Tuesday, January 29, 2008

It all turned to shit Forty-four years ago today


For Alan Ladd (Senior, that is), that is;

Pardon me, but Mother hasn't returned from Mass yesterday. She said something about Cesar Romero taking her to Tiny Naylor's for breakfast after Church, but that was thirty hours ago. Anyway, she must have planned on not being here, because she left a whole bunch of notes that she says that Wikipedia told Dorothy Parker who was looking for Dramubuie in our villa, anyway, I digress: Alan Walbridge Ladd (September 3, 1913 – January 29, 1964) was an American film actor. He was famous for his emotionless demeanor and small stature.In the majority of his films, he played either the hero or a bad guy with a conscience. He appeared in dozens of films in bits and small roles, including Citizen Kane.
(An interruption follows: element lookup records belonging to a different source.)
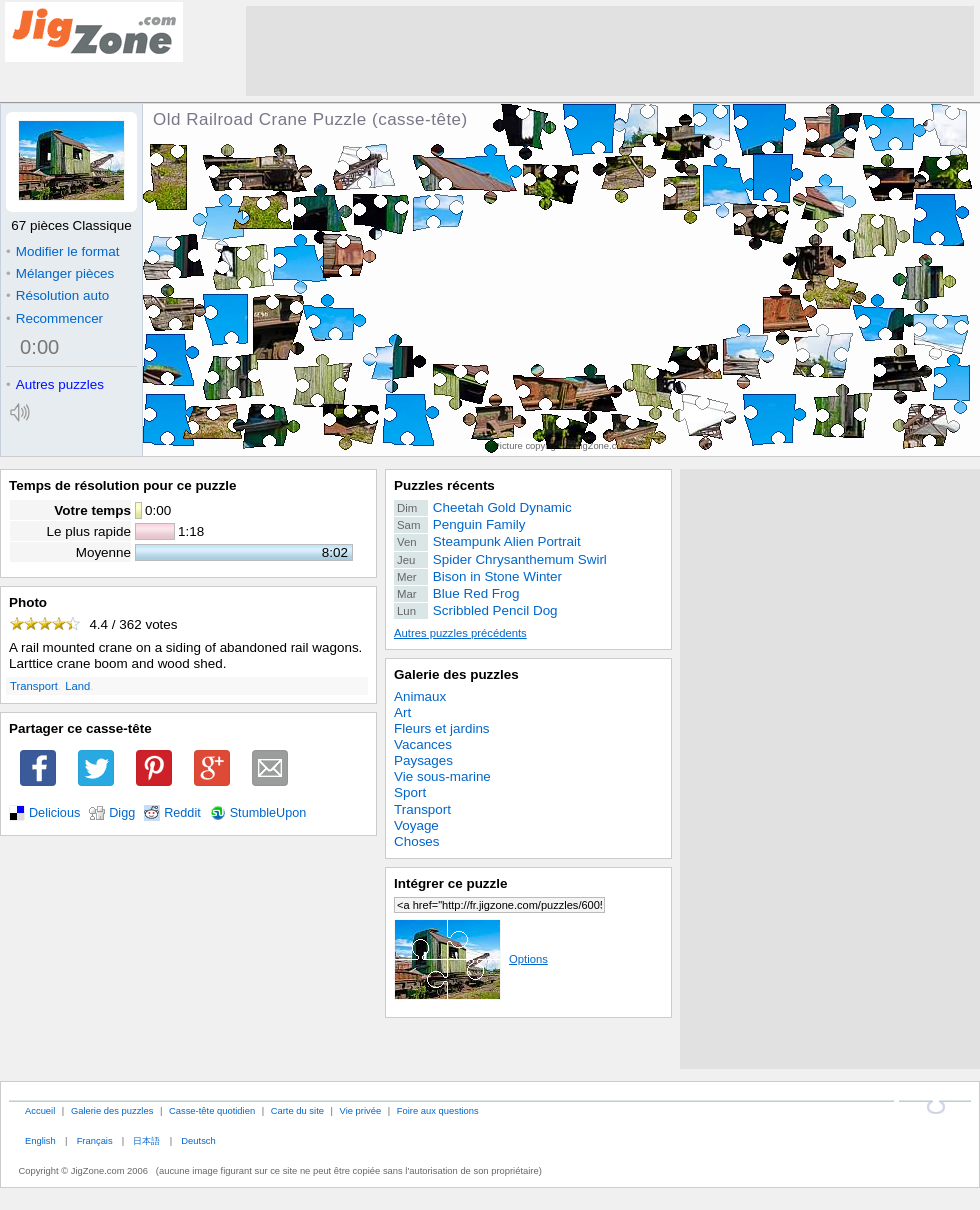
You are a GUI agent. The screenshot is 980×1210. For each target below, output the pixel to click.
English (40, 1140)
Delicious (54, 813)
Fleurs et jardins (442, 728)
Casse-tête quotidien (212, 1110)
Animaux (420, 696)
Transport (34, 686)
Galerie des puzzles (456, 674)
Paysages (423, 760)
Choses (417, 841)
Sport (410, 792)
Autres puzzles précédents (460, 633)
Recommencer (54, 318)
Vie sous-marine (442, 776)
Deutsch (198, 1140)
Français (95, 1140)
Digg (122, 813)
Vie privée (361, 1110)
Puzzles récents (444, 485)
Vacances (423, 744)
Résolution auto (57, 295)
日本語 (146, 1140)
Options (471, 959)
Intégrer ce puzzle (451, 883)
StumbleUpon (268, 813)
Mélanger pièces (60, 273)
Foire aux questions (438, 1110)
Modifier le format (63, 251)
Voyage (416, 825)
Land (77, 686)
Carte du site (297, 1110)
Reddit (182, 813)
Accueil (40, 1110)
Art (402, 712)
Most of these barely kept him and his household afloat. (He had married a high-school acquaintance, Midge Harrold, with whom he had a son.) His stepfather died suddenly and then his mother, to whom he was intensely devoted, killed herself by eating arsenic-laden ant paste. Ladd, who had suffered on and off from depression throughout his youth, lost his greatest champion and with her, one of the few strong supports for his fragile self-esteem. He still chafed at the negative effects his height had on his career and his self-image. His marriage was in trouble, too, for he had fallen in love with Sue Carol, his agent – and a married woman.
It was at this point that Carol made Ladd's career. Ladd and family on vacation aboard SS Normandie in the late 40s> She got him a screen test for This Gun for Hire (1942). His performance as a hitman with a conscience made him a sensation. Ladd went on to become one of Paramount Pictures' most popular stars. Even a brief timeout for military service with the US Army Air Corps' First Motion Picture Unit did not diminish his popularity. None of his subsequent films of the 1940s were as notable as This Gun for Hire, but he did appear to good effect in Raymond Chandler's story The Blue Dahlia alongside the similarly diminutive Veronica Lake (5'2" or 1.57 m), with whom he teamed in several films. He also was well cast in the 1949 version of The Great Gatsby.
He formed his own production companies for film and radio and starred in his own syndicated series Box 13, which ran from 1948 to 1949. Ladd became most famous for his starring role as a gunfighter in the classic 1953 western Shane. Ladd made Quigley's Top 10 Stars of the Year List 3 times, in 1947, 1953 and 1954. Age and alcohol began to affect both his appearance and his personal life. In 1962, he nearly died from a self-inflicted gunshot that was explained in various ways at various times.
In 1963, Ladd co-starred in one of the biggest film productions of his career, not as a leading man but as a supporting actor. Although the response to the film, The Carpetbaggers was generally poor, Ladd's performance as the washed-up cowboy star Nevada Smith was generally conceded to be among his finest, and a bright spot in the film.
But Ladd would be dead before the film was released.He died in Palm Springs, California of an acute overdose of alcohol and sedatives at the age of 50, a probable suicide. On his death in 1964, Ladd was entombed in the Forest Lawn Memorial Park Cemetery in Glendale, California.

2 comments:

Donna Lethal said...

Clifton,

Miss Nazimova's nephew, Val Lewton, asked me to send you this message:

"Mr. Guilaroff,

We found a woman in the maid's closet that appears to be your Mother. Our supply of Drambuie is missing that since The Bogarts are away in Africa we won't be needing any soon. Please advise best way to get her back to the Garden. I can only guess she fell in the back of Auntie's rumble seat on her last visit here.

-Val"

Anonymous said...

You know, I can stop by the Lewton's on my way to the Garden. Mr. Steele and I have rented a villa across the pool from Cobina and that kid of hers, and I can make the kid carry in all my Pepsi.